Ou la flatter:"La Mort! ce mot ne répand cependant rien de sombre dans ma pensée; elle m'apparait couronnée de roses pâles, comme à la fin d'un banquet." Ou bien l'appeler sincèrement tel Modigliani qui répétait souvent à ses amis:" La mort est la plus belle aventure de la vie!" On peut attendre avec la familiarité paysanne et tranquille de Péguy, la dernière femme de ménage:" La mort vient, elle a donc fait le ménage; pour la dernière fois elle a balayé le plancher, elle a mis en ordre les oeuvres. Elle a aussi mis en ordre l'auteur. Elle a rangé les oeuvres..."
Pour un disciple du Christ, la mort c'est, à l'exemple de son Maître, passer de ce monde au Père:" Jésus, sachant que son heure était venue de passer de ce monde au Père.." écrit saint Jean. C'était l'appel de saint Ignace d'Antioche:" Il n'y a plus qu'une eau vive qui murmure au-dedans de moi et me dit: Viens vers le Père." L'évêque d'Antioche voué au supplice parlait de naissance et de vie là où d'ordinaire on ne voit que fin terrifiante et mort:
"Mon enfantement approche. Pardonnez-moi mes frères; ne m'empêchez pas de vivre, ne veuillez pas que je meure. Celui qui veut être à Dieu, ne le livrez pas au monde, ne le séduisez pas par la matière. Laissez-moi recevoir la pure lumière; quand je serai arrivé là, je serai un homme. Permettez-moi d'être un imitateur de la passion de mon Dieu."

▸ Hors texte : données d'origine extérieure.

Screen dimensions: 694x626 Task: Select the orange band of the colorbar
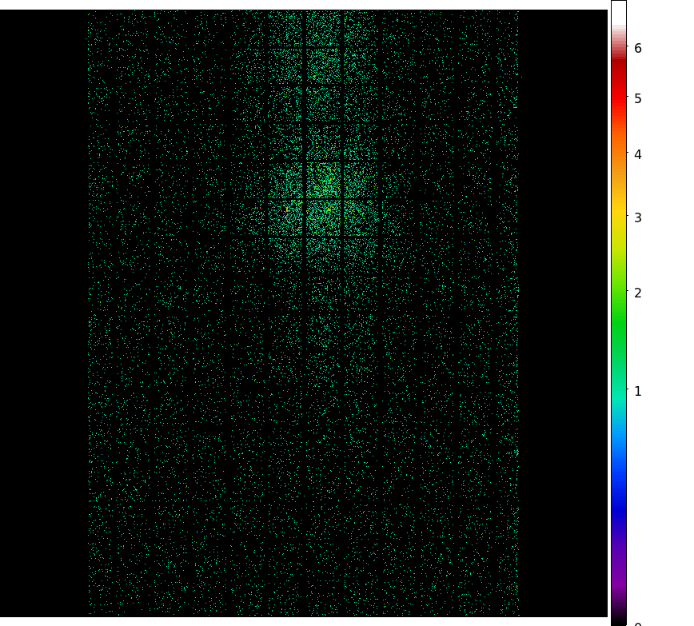[x=618, y=160]
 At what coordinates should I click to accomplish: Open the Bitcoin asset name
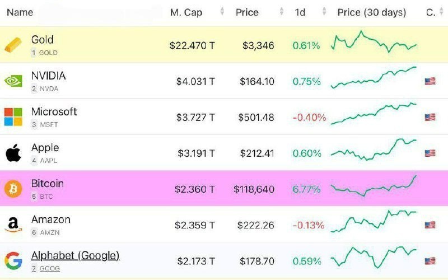(48, 184)
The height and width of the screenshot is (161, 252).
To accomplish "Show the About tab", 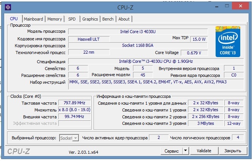I will (x=124, y=19).
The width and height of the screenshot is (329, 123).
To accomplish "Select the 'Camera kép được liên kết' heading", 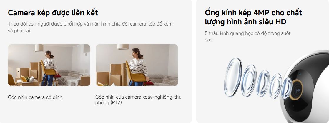I will 53,13.
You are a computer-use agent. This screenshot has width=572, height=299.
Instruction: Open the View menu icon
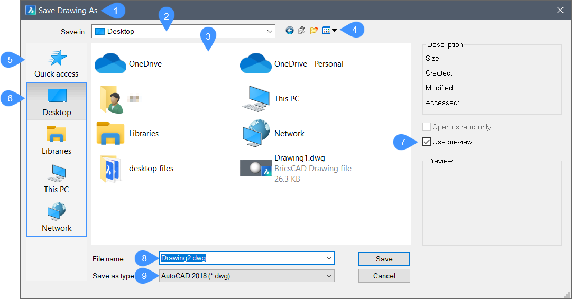[329, 31]
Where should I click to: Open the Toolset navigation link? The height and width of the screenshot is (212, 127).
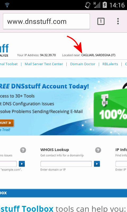click(9, 64)
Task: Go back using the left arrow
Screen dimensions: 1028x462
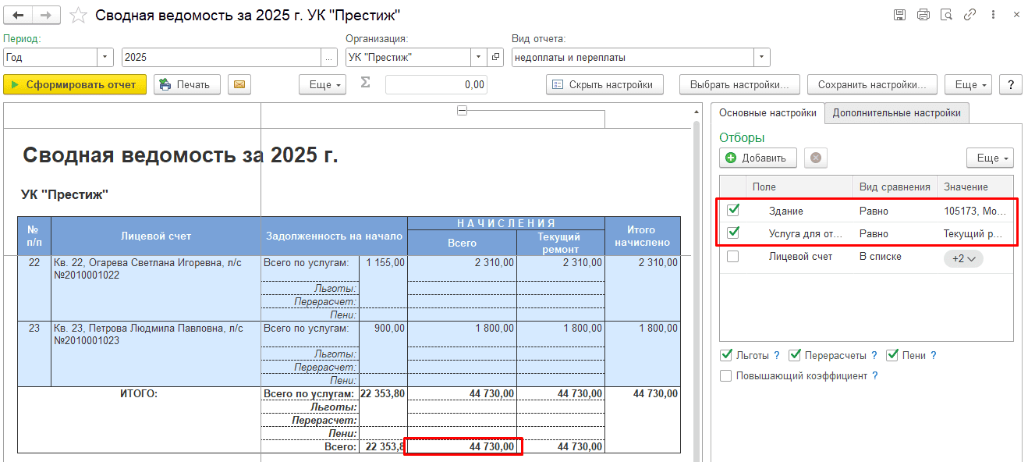Action: pos(19,16)
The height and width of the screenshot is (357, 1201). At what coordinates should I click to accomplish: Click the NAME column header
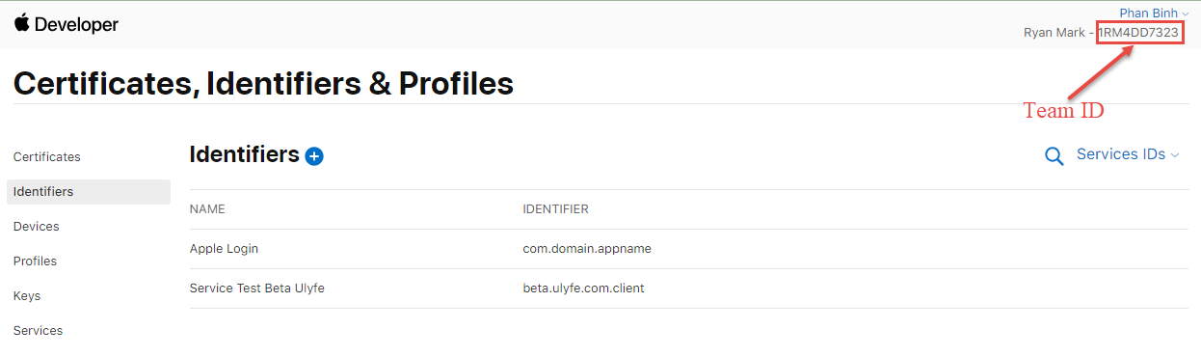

Naguère, il semblait parfois à Julien Green, que la mort ce n'était presque rien:
"23 février I933"
Souvent, en pensant à la mort, je me dis que ce sera comme un réveil. Il y aura quelqu'un qui me dira :"Eh bien! tu as vu ce que c'était. Qu'est-ce que tu en penses? Ce n'était pas la peine d'avoir peur! Et l'on m'interrogera comme on interroge un voyageur qui revient de loin. Mais je ne me souviendrai que de l'amour."
Le chrétien qui vit du Christ en esprit de foi et d'amour, n'aura sans doute rien de plus à dire, mais il éprouvera, pour son compte que la mort n'est plus l'ennemie qui guette sa proie, mais la compagne avec laquelle il fait bon cheminer le long de la vie.
Elle donne à nos joies terrestres une qualité difficile à exprimer, qui est comme une lumière apaisante venue d'ailleurs, un sel incorruptible qui les empêche de se gâter. Elle apporte je ne sais quel air de fête.
"Avoir toujours au soir comme une fraîcheur du matin."
Maurice Blondel
O mort si fraiche, ô seul matin... une aube fraîche et profonde.